Smoke a lot of weed as a teenager, and when you reach adulthood you'll be more likely to have trouble falling or staying asleep, according to a new University of Colorado Boulder study of nearly 2,000 twins.

The study, published in the journal Sleep, comes at a time when cannabis—in everything from THC-infused gummies to prerolled joints and high-potency vape pens—is increasingly being marketed as a sleep aid in states where marijuana is legal. It adds to a growing body of evidence suggesting that while it may help some users fall asleep occasionally, chronic use can have negative long-term consequences, particularly for the young.

"People tend to think that cannabis helps with sleep, but if you look closely at the studies, continued or excessive use is also associated with a lot of sleep deficits," said lead author Evan Winiger, a graduate student in the Institute for Behavioral Genetics. "Our study adds to that literature, showing for the first time that early use is associated with increased rates of insomnia later on."

For the study, Winiger analyzed data from 1,882 young adults from the Colorado Twin Registry, which has been following twins for research since 1968. Each had completed surveys about their sleep habits, marijuana use and mental health.

They found that about one-third of subjects who started using marijuana regularly before age 18 had insomnia in adulthood, compared to less than 20% among those who didn't use cannabis regularly as teens. The same pattern held true for a particularly hazardous form of insomnia known as "short sleep" (sleeping fewer than six hours per night on a regular basis). About one in 10 subjects who used cannabis regularly as teens grew up to be short-sleepers, while only about 5% of non-users did.

People who started using marijuana after they turned 18 also had slightly higher rates of insomnia in young adulthood. And these patterns persisted when controlling for depression, anxiety and shift work (which can all also impair sleep).

Lasting impacts on developing brains

Exactly why early cannabis use correlates with later sleep problems remains unclear, but several theories are emerging.

As Winiger explains, the human body has its own endocannabinoid system, producing chemicals much like the cannabinoids (CBD and THC) present in marijuana that bind to cannabinoid receptors in our brains and have been shown to influence our cognition, emotions and circadian rhythm—or body clock.

"One theory is that these receptors are being desensitized or disturbed from all the cannabis use at a time that the brain is still developing, and that leads to waking issues later," he said.

It could also be that cannabis use in adolescence leads to structural changes in the brain. (Previous brain imaging studies have shown it can alter the developing prefrontal cortex.)

Or chronic use may set teens up for poor sleep habits when they are young, which linger into adulthood.

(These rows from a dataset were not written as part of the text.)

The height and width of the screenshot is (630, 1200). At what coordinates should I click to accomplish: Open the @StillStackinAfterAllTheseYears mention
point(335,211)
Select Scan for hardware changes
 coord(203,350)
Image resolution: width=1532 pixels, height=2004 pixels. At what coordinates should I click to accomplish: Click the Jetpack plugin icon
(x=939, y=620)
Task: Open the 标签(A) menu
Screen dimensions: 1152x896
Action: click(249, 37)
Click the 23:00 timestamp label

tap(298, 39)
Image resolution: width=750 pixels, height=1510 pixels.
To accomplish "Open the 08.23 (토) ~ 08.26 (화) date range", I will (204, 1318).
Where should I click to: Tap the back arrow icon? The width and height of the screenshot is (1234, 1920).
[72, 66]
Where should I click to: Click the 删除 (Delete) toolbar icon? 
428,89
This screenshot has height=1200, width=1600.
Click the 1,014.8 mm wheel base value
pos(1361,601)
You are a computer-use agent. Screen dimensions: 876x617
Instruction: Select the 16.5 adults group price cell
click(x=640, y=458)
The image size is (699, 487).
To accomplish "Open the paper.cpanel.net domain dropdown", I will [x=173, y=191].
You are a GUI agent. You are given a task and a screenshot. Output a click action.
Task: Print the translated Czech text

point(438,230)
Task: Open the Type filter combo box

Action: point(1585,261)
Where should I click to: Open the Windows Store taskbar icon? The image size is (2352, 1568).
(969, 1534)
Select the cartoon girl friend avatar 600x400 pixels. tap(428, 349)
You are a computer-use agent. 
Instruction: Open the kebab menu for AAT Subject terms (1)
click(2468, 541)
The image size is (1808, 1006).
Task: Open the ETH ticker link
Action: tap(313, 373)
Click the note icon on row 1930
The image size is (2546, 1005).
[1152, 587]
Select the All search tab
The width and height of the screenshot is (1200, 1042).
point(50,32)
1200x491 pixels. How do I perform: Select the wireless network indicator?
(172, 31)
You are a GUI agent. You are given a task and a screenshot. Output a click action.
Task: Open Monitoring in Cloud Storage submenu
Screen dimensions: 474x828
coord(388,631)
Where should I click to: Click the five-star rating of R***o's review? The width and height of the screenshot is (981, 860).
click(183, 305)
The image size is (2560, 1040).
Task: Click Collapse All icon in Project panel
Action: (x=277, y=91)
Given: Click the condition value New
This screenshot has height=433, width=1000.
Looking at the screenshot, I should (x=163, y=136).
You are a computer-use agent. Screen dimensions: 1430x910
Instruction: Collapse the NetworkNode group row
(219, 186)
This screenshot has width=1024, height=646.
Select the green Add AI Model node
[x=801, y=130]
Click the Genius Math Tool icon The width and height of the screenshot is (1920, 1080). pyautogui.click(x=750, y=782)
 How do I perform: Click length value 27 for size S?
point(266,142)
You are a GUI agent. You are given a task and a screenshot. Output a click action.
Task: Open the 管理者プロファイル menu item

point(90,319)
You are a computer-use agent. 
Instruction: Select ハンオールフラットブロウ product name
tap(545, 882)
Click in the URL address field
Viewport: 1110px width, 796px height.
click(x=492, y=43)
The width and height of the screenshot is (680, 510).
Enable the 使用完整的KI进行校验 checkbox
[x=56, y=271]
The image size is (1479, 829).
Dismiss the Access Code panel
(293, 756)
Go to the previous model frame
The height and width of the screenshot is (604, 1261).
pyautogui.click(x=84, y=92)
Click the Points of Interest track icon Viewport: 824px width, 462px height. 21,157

Genes may also be at play.

By looking at 472 identical twin pairs (who share 100% of their genetic makeup) and 304 fraternal pairs (who share only 50%), the researchers were able to infer to what degree the traits were inherited. They concluded that many of the same genes that contribute to the risk of early cannabis use are also associated with insomnia and insomnia with short sleep.

This is the first study to find a direct genetic correlation between cannabis use and insomnia.

In short, it remains a chicken-and-egg question.

"It is possible that sleep problems could influence cannabis use, cannabis use could influence sleep problems, or common genetics could be responsible," the authors wrote.

Co-author Ken Wright, director of the Sleep and Chronobiology lab, says the study does not necessarily mean all strains of marijuana are bad for sleep in all people all the time. Some previous studies show cannabis can help people fall asleep if used occasionally.

"The evidence in adults is quite mixed, and unfortunately we can't do randomized controlled trials with different strains and different doses," Wright said, pointing to federal laws that prohibit researchers from handling cannabis, providing it to subjects or being present while subjects use it.

What he can say now is this:

"We would not recommend that teenagers utilize marijuana to promote their sleep. Anytime you are dealing with a developing brain you need to be cautious."